Parasitism and Hemiparasitism. Allelopathy

Parasitism occurs in all biomes under very different climatic conditions (Fig. 19.7).

Many plant species developed the ability to live off other plants. In pure parasitism, as exhibited in Cuscuta (dodder: Fig. 19.8), Orobanche (broom-rape) or the spectacular Rafflesia, the parasite forms host-penetrating organs, so-called haustoria, which tap the phloem to extract sugars, nutrients, amino acids, water and all other substances required for growth.

Fig. 19.7. Parasitic plants have developed in all biomes. a In cool, temperate southern Chile Misodendron punctatum on southern beech (Nothofagus antarctica), b in semiarid northern Chile a completely leafless Loranthacea (Tristerix aphyllus) lives on many cacti (e.g. Trichocereus spp.) c In the extremely arid Arabian Desert Cistanche violacea lives on various host plants, for example, even on halophytes like Suaeda fruticosa. (Photos: K. Müller-Hohenstein)

Fig. 19.8. Parasitic plants. Dodder, Cuscuta europaea a, and witchweed, Striga hermonthica b. Dodder penetrates leaves and branches to access the sap flow of the host. It can spectacularly overgrow its host in a hairlike web (here on dwarf elder, Sambucus ebulus), although its economic impact is often limited. Pretty-looking witchweed is one of the worst tropical plant pests, threatening in particular small self-sustaining farmers, draining the resources from the crops on which roots it parasitises (here maize Zea mays). (Photos under creative commons license from Wikipedia (dodder), and Jan Grenz (witchweed))

Semiparasites, such as Striga (witchweed, a common generalist parasite of tropical crops) or Rhinanthus (rattleweed now also in the Oro- banchaceae, formerly Scrophulariaceae), also draw water or nutrients from the host but are typically green and photosynthesise fully. While Rhinanthus can survive without a host, Viscum album (mistletoe) is an obligate hemiparasite and cannot.

The evolution of parasitism in plants from epiphytes over hemiparasites to obligate parasites (or over lianas towards strangler figs) is associated with a moderate increase in specialisation. Hemiparasites still have a wide host spectrum (Rhinanthus minor, yellow rattle, for example, parasitises over 50 species in 18 families), but even obligate parasites, such as Orobanche and Cuscuta, can have tens of host species. In the extreme, orchids, the most species-rich plant family, are largely parasitic, even photosynthetic active species. Generalist parasitism is akin to generalist herbivory and can hence have s uppressive effects on competitively dominant species and hence positive effects on plant community diversity (Sect 19.2).

Allelopathy.Chemical suppression of the growth of neighbours is called allelopathy (Greek: harm to others), because the allelopathic species was incorrectly assumed to be unaffected by its own chemical warfare (Molisch 1937).
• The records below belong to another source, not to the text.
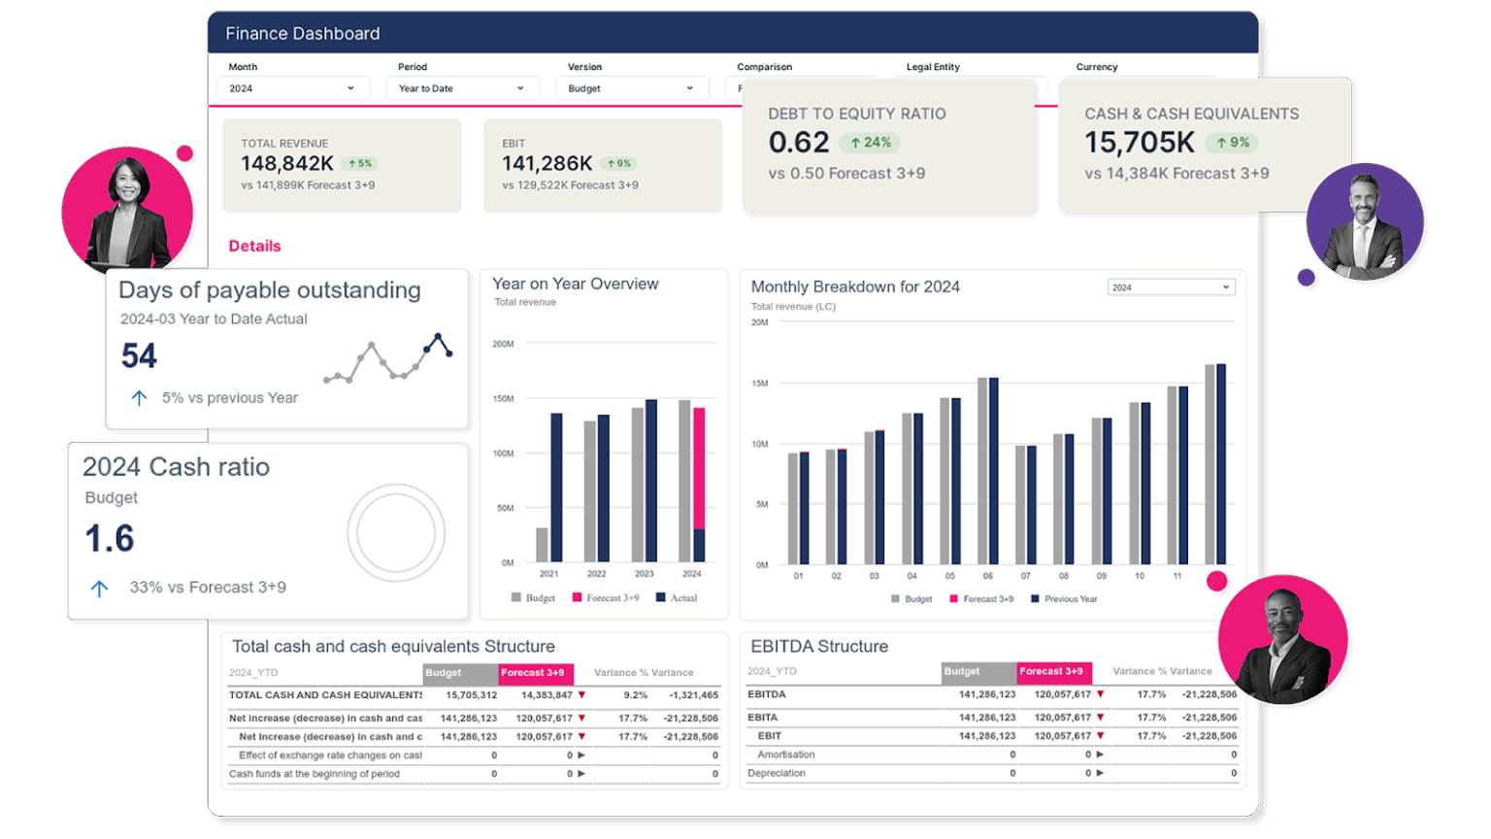
Task: Open the Period dropdown set to Year to Date
Action: pos(462,87)
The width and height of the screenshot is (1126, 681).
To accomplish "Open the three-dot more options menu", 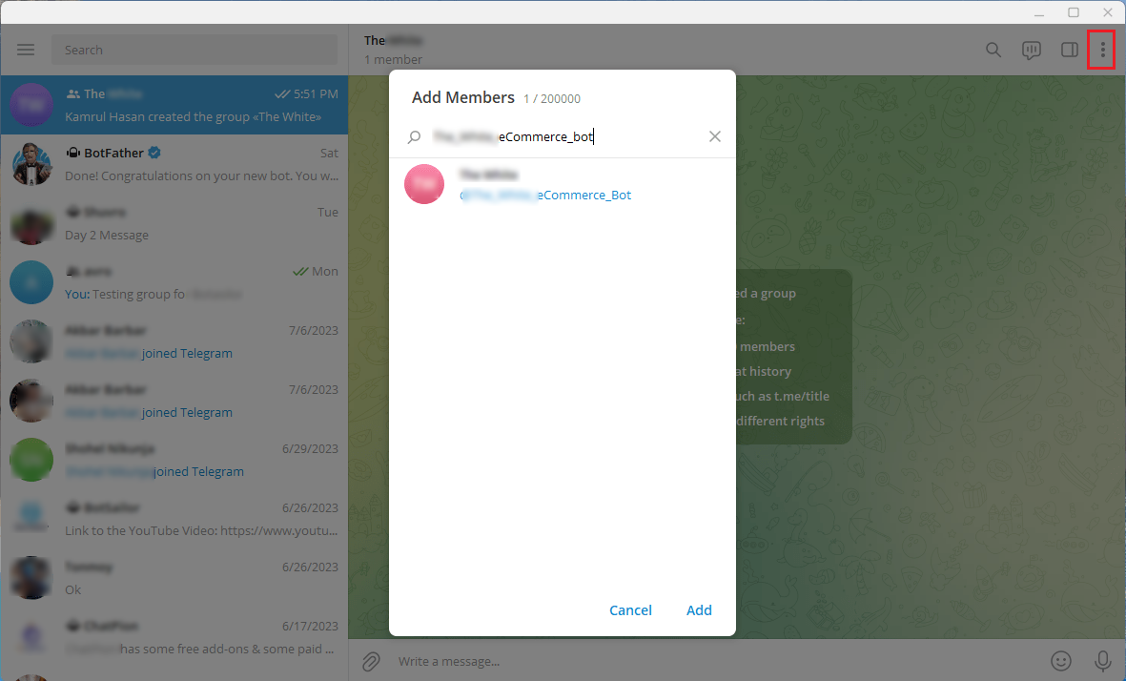I will pyautogui.click(x=1102, y=50).
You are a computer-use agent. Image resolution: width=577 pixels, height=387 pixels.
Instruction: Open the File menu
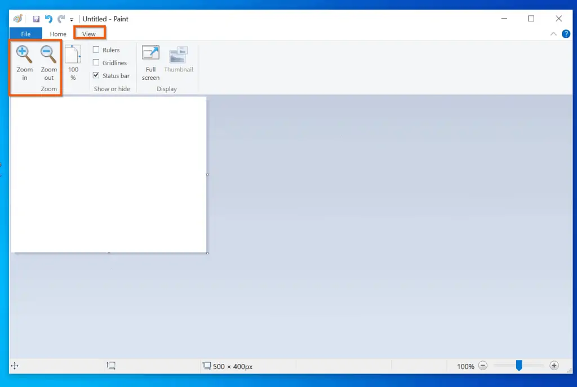point(26,34)
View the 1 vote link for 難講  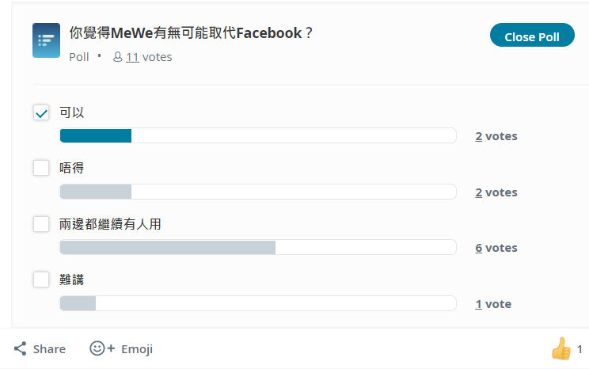tap(493, 304)
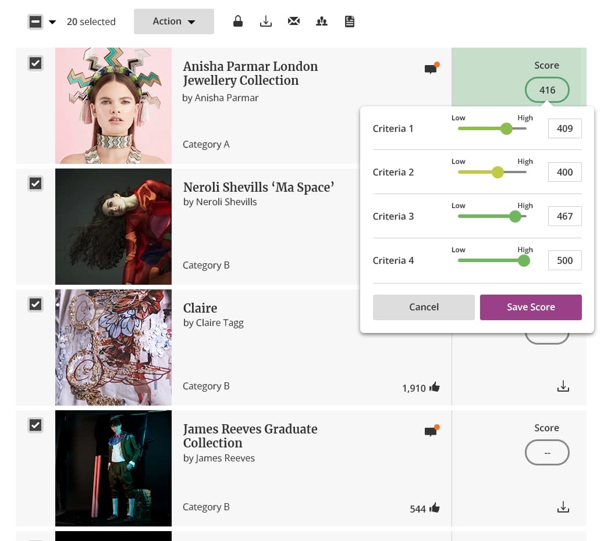The height and width of the screenshot is (541, 604).
Task: Adjust the Criteria 3 slider
Action: click(515, 216)
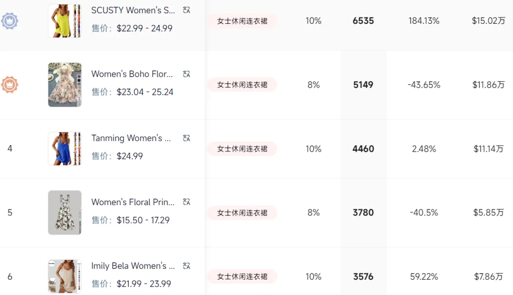Open Imily Bela Women's product link

[133, 266]
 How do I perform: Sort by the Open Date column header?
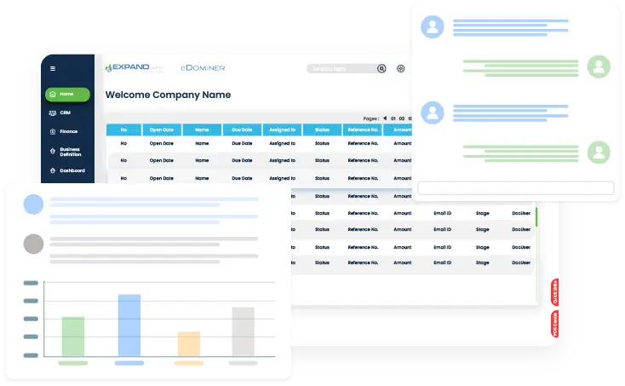(x=161, y=130)
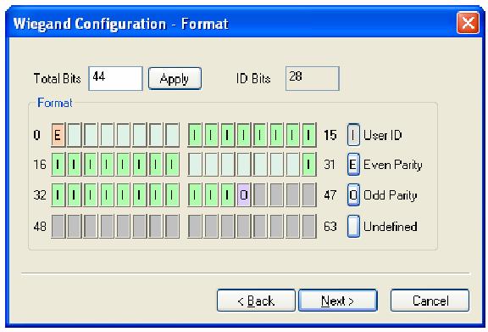Proceed with the Next button
The height and width of the screenshot is (332, 488).
coord(338,301)
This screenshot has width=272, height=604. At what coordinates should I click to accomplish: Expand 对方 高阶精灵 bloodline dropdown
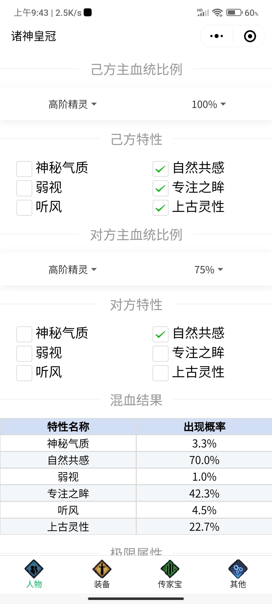(73, 270)
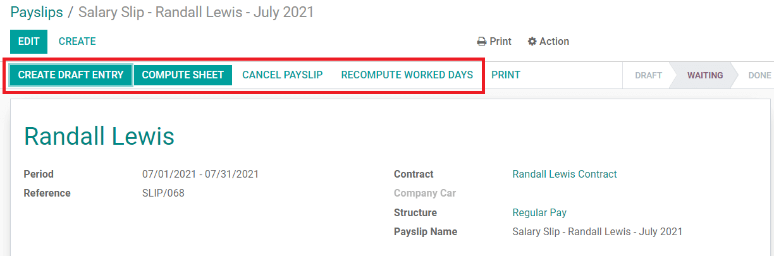Viewport: 774px width, 256px height.
Task: Click the Randall Lewis employee name heading
Action: [99, 136]
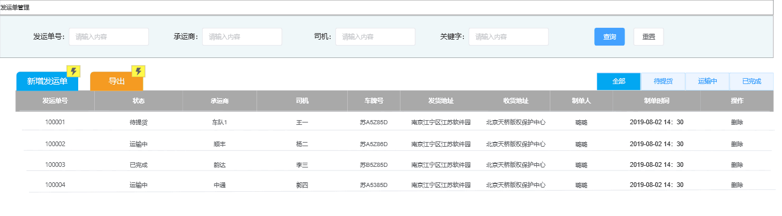Delete order 100001 via 删除 link
Screen dimensions: 782x216
(x=737, y=122)

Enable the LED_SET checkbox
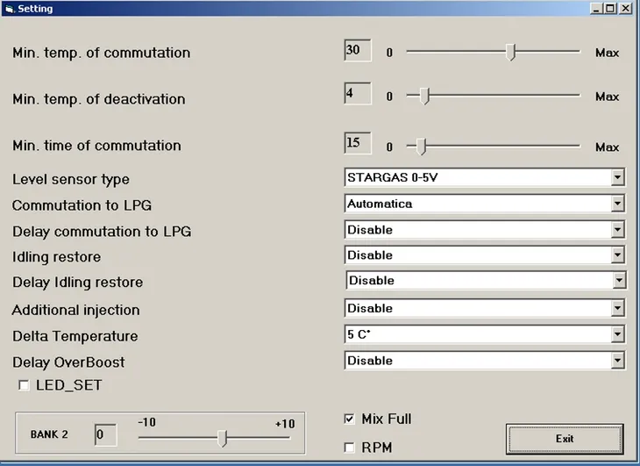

It may lead to reduced growth of competitors and occurs in a wide range of plant species and life forms, but it is not yet clear how significant allelopathy is under natural conditions and for the structure of plant communities. The list of allelopathic species is constantly growing because all plants produce substances of moderate to high toxicity to others, albeit to varying extents. Allelopathy received renewed attention in the context of invasion of introduced species, as some European species (e.g. Centaurea maculosa: spotted knapweed; Alliaria petiolata: garlic mustard) decimated their surrounding vegetation following introduction into the USA.

The chemical substances are released either directly, for example, as root exudates (e.g. in the macrophyte Stratiotes aloides: water soldier), or indirectly, for example, during decomposition of litter (Juglans regia, walnut, or Eucalyptus spec.). They affect the germination or growth of the plants in the surroundings, but they also often affect the soil community in general. Attempts to turn allelochemicals into herbicides have proven ineffective, suggesting low root uptake under natural conditions, but a chemical analogue (mesot- rione) to the original leptospermone (formed by species of the Myrtaceae) is available commercially (Syngenta’s Callisto and Tenacity herbicides).

Individuals of the same species, and offspring of the allelopathic individual in particular, are not immune to their own species’ toxin. Indeed, walnut understorey will be devoid of all plant life, excluding also walnut seedlings. Allelopathy is being particularly investigated in crop species such as rice (Oryza sativa) and barley (Hordeum vulgare). The benefit to the allelopathic species is obvious: it reduces competition for water, nutrients and, eventually, light. The costs are relatively high, however, as these substances are broken down by soil biota and need to be replenished continuously. Since allelopathy goes hand in hand with competition for nutrients or even herbivory (Halsey 2004), it is often difficult to tease the causal effects apart experimentally (usually by using activated coal to absorb aromatic substances). The “obvious” pattern in the field may thus be multicausal and not merely the effect of chemical interactions.